Topic: WorldNetDaily
Vox Day devotes his April 18 column to savaging a Christian pastor, Rob Bell. What horrible crime did Bell commit to earn Mr. Beale's enmity? Offer an alternative view for the Christian concept of hell.
As outlined in a Time magazine article, Bell's view of Christianity is "less judgmental, more fluid, open to questioning the most ancient of assumptions," and specifically that "history is not tragic, hell is not forever, and love, in the end, wins and all will be reconciled to God."
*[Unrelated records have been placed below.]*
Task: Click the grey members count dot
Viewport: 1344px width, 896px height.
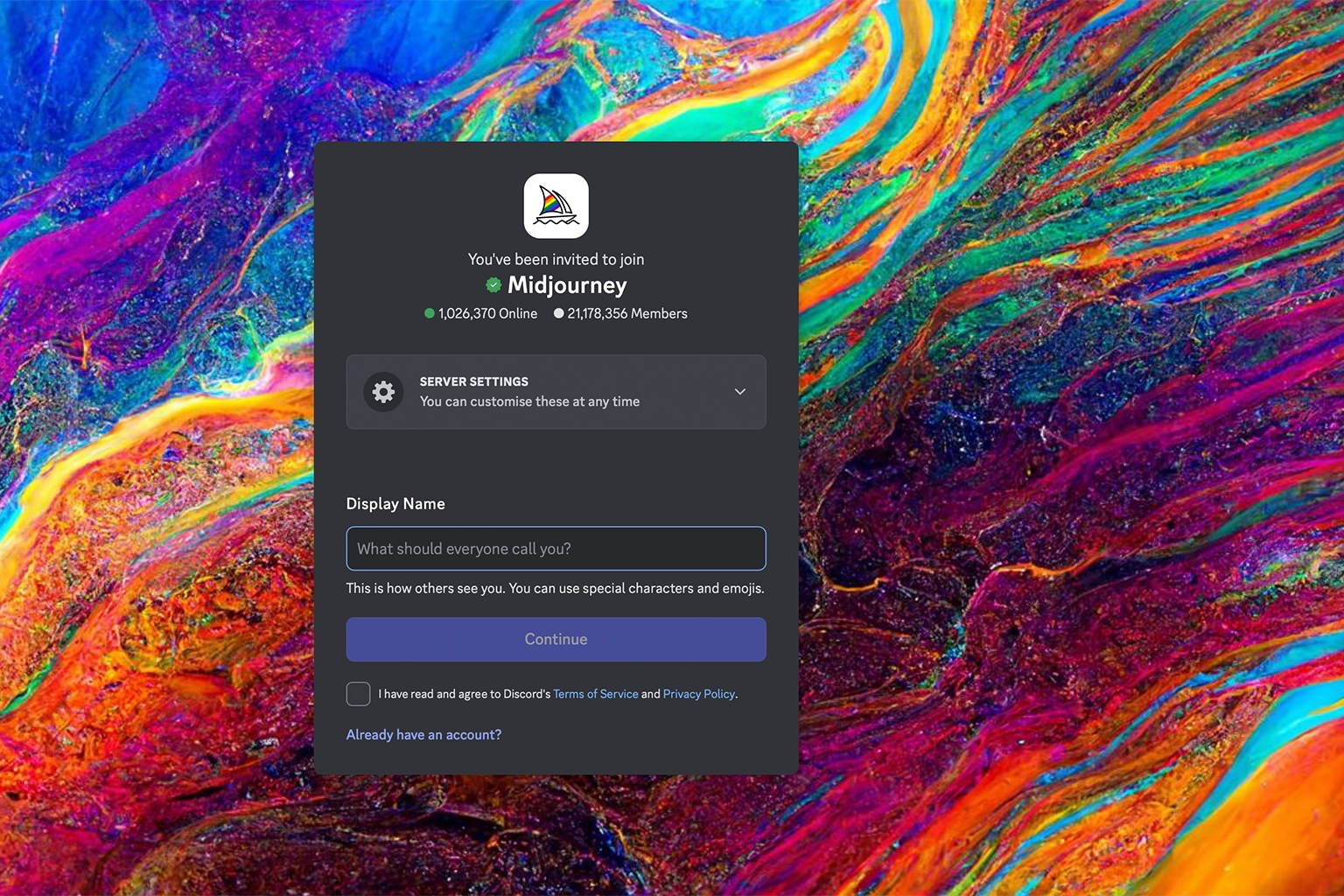Action: 558,313
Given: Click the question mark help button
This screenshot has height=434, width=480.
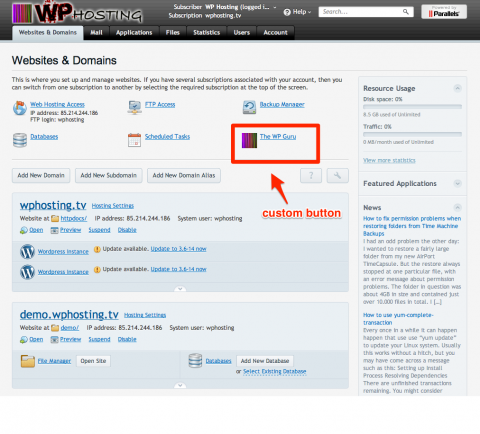Looking at the screenshot, I should tap(311, 175).
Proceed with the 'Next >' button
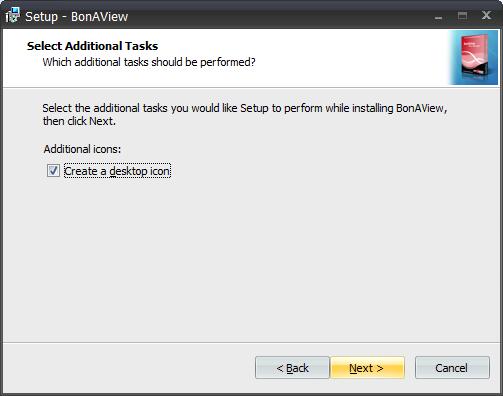The height and width of the screenshot is (396, 503). click(367, 368)
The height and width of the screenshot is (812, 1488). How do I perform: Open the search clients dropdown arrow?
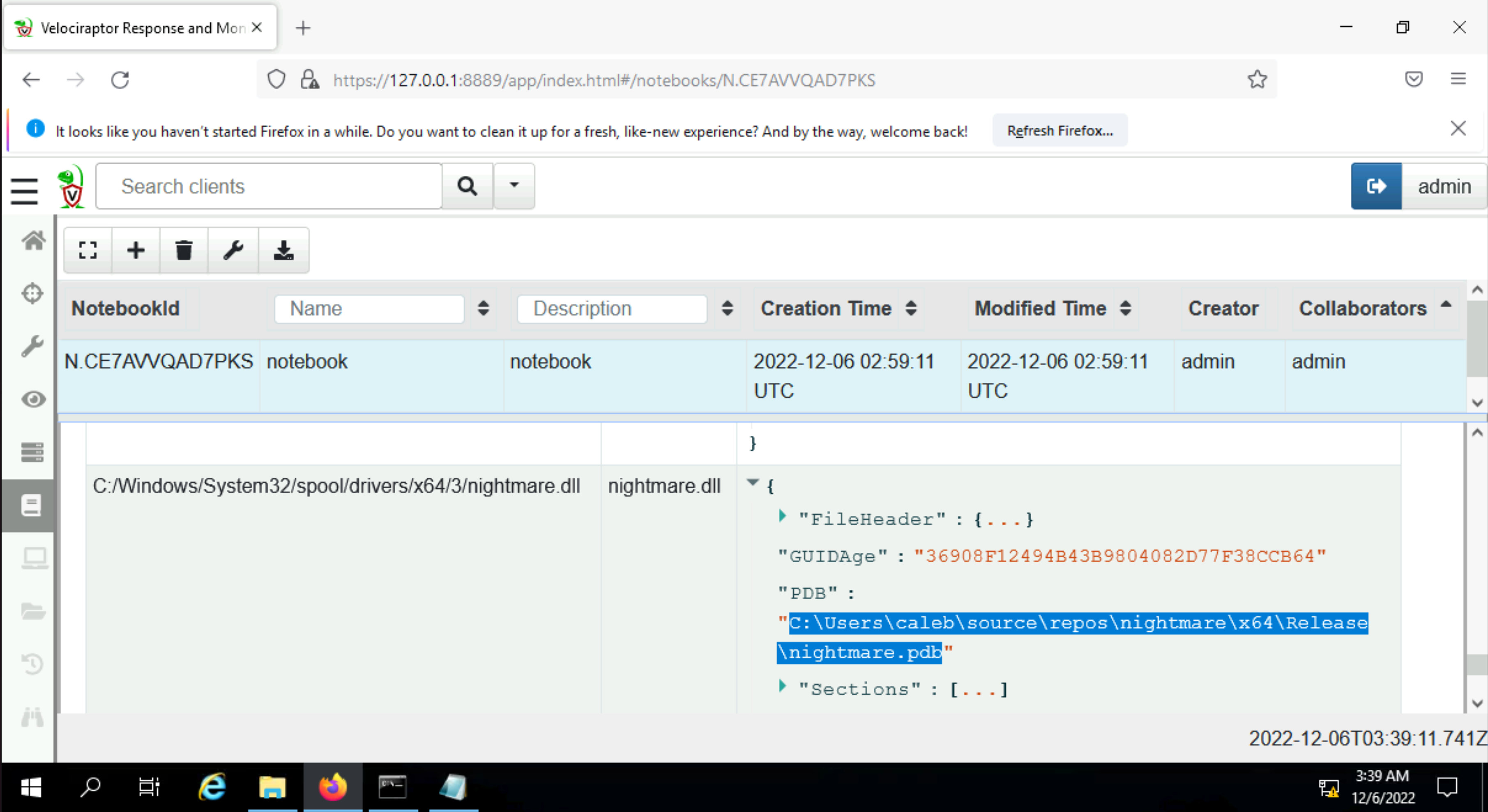click(x=514, y=186)
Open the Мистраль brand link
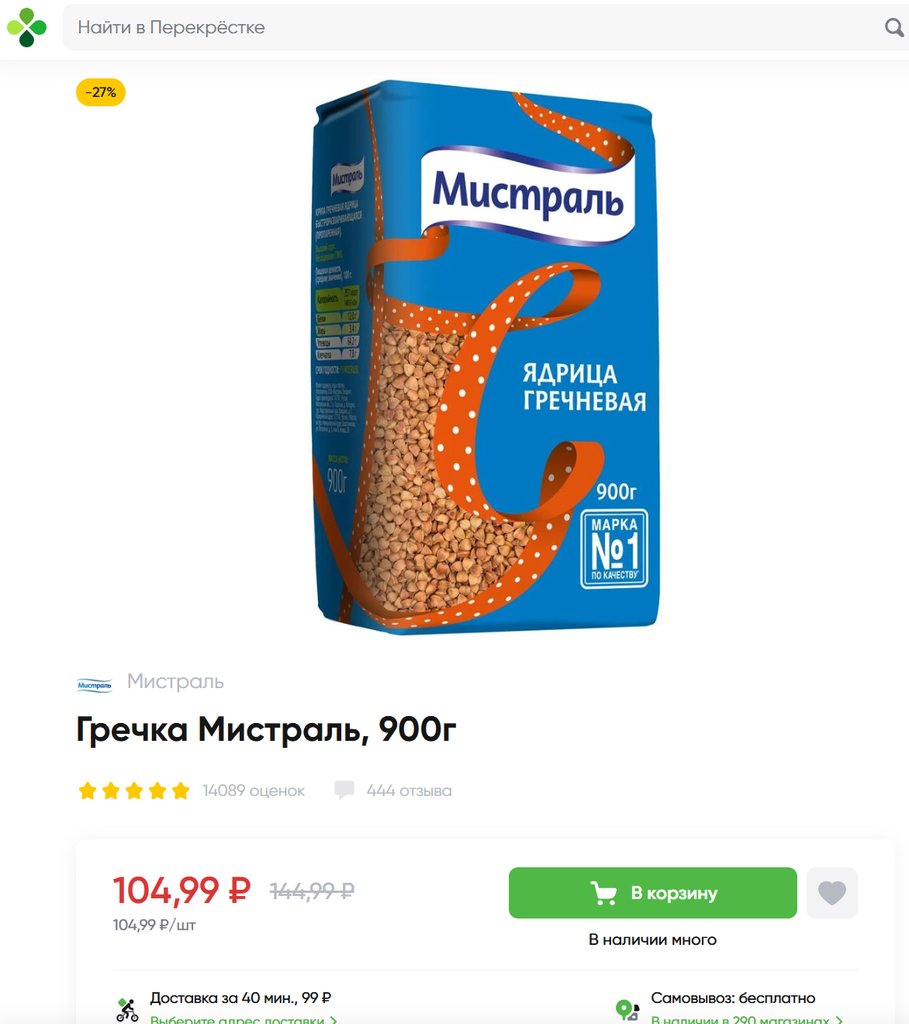This screenshot has width=909, height=1024. [175, 681]
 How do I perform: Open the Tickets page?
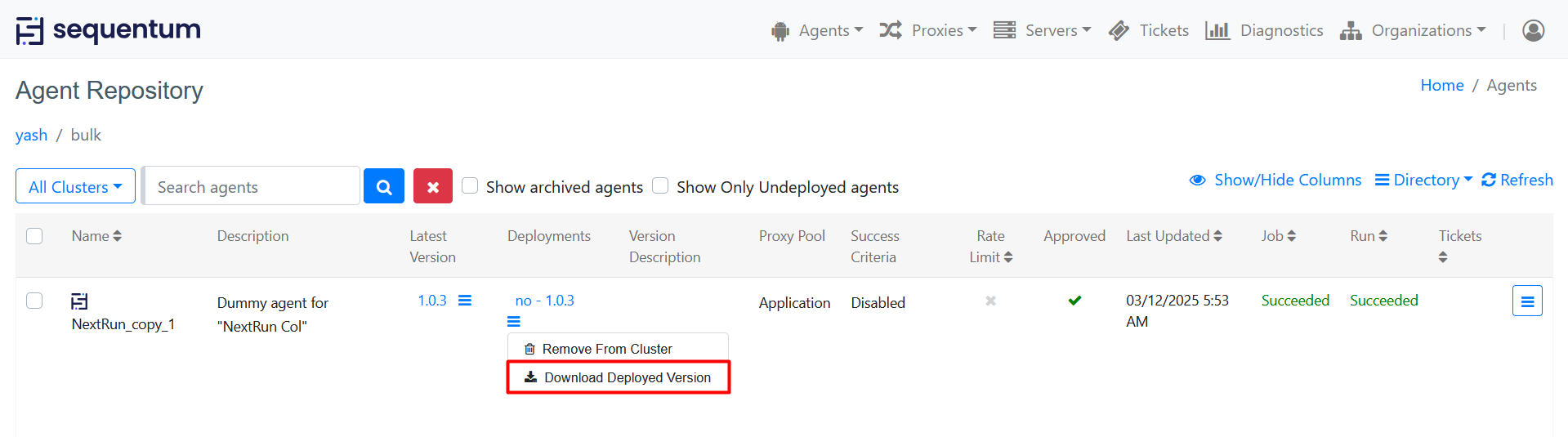(1149, 30)
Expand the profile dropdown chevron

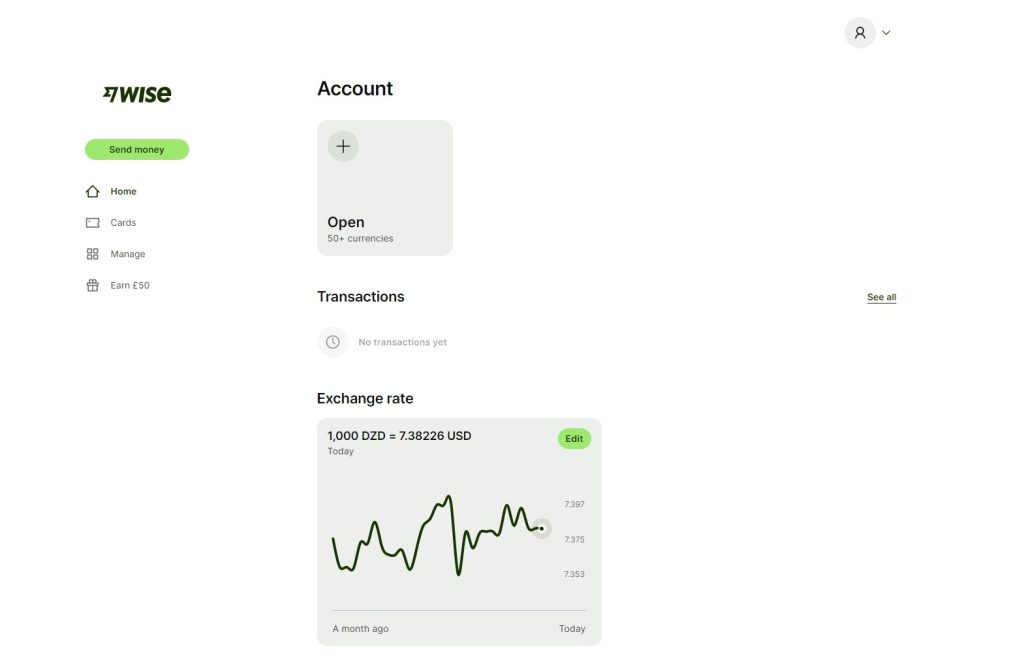[x=886, y=33]
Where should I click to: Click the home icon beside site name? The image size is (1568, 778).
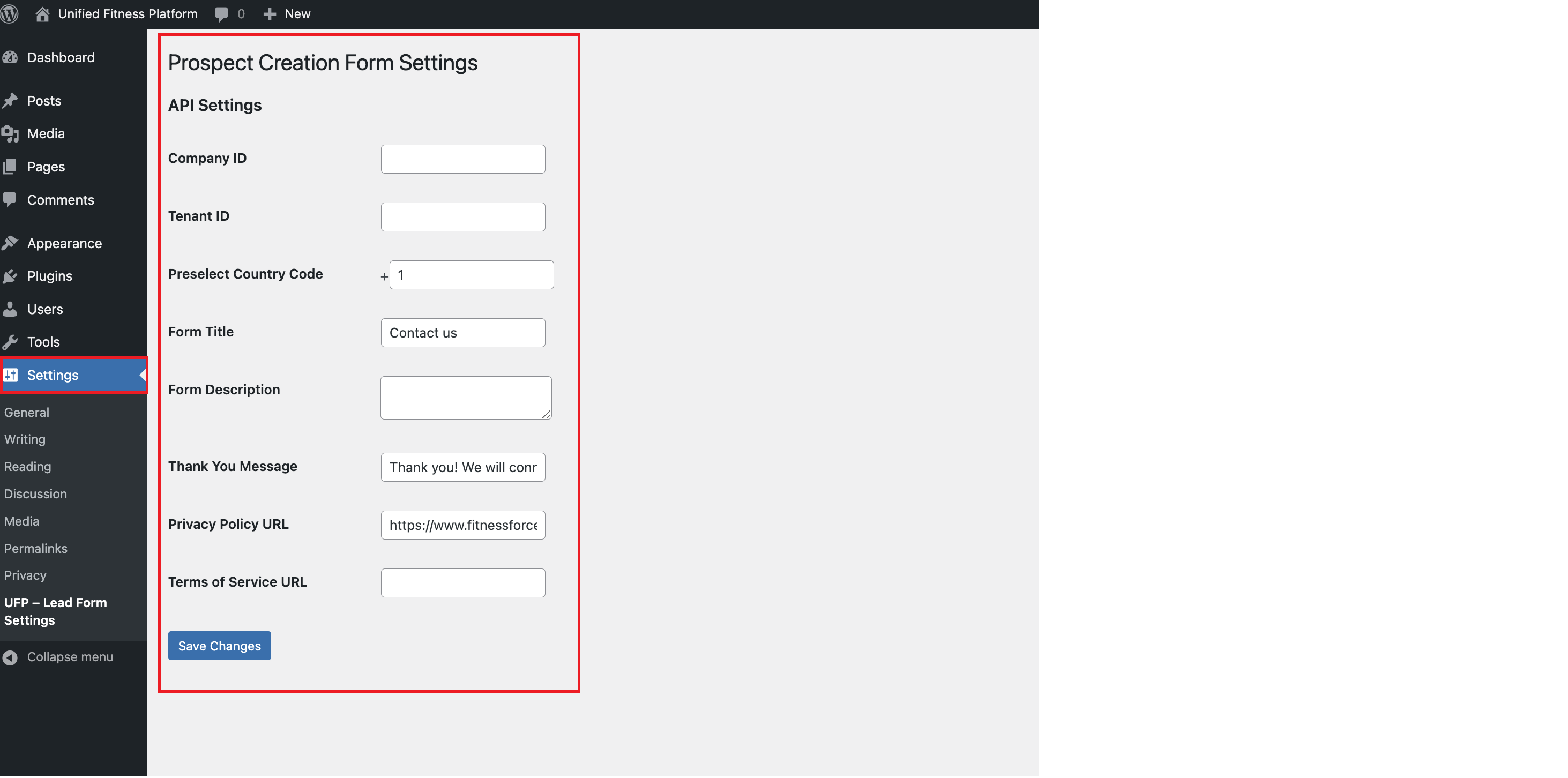coord(42,13)
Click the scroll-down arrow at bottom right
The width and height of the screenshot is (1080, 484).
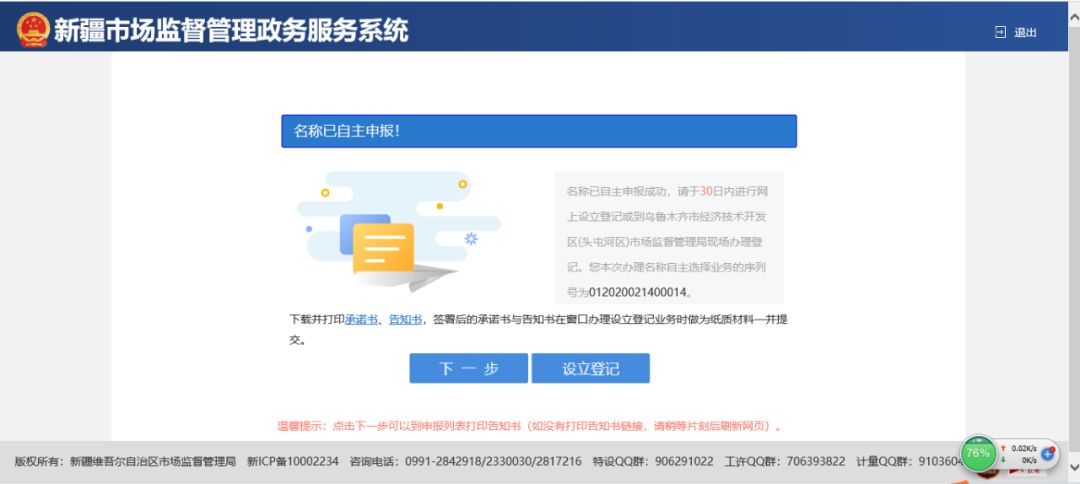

That was too much for Day, who declared Bell's teachings "pernicious" and "heresy," and that they "eviscerate Christianity itself, as they not only remove the very purpose for the Word becoming flesh, but render both the Crucifixion and the Resurrection entirely irrelevant." But he couldn't stop there -- he had to go the Godwin route:
In much the same way that the camp guards of the SS-Totenkopfverbände once reassured Jews lined up for their lethal showers, Rob Bell is now encouraging those who stand in that line to remain there calmly awaiting their eventual destination instead of urging them to repent and remove themselves from the black parade. And in doing so, he is much more aptly described as a servant of hell than as a minister of Jesus Christ.
Day also drops a bizarre reference to "the secular cult formerly known as the Episcopalian Church," and this may the first and only time that a right-wing columnist has begun a column with lyrics from the nu-metal band Disturbed.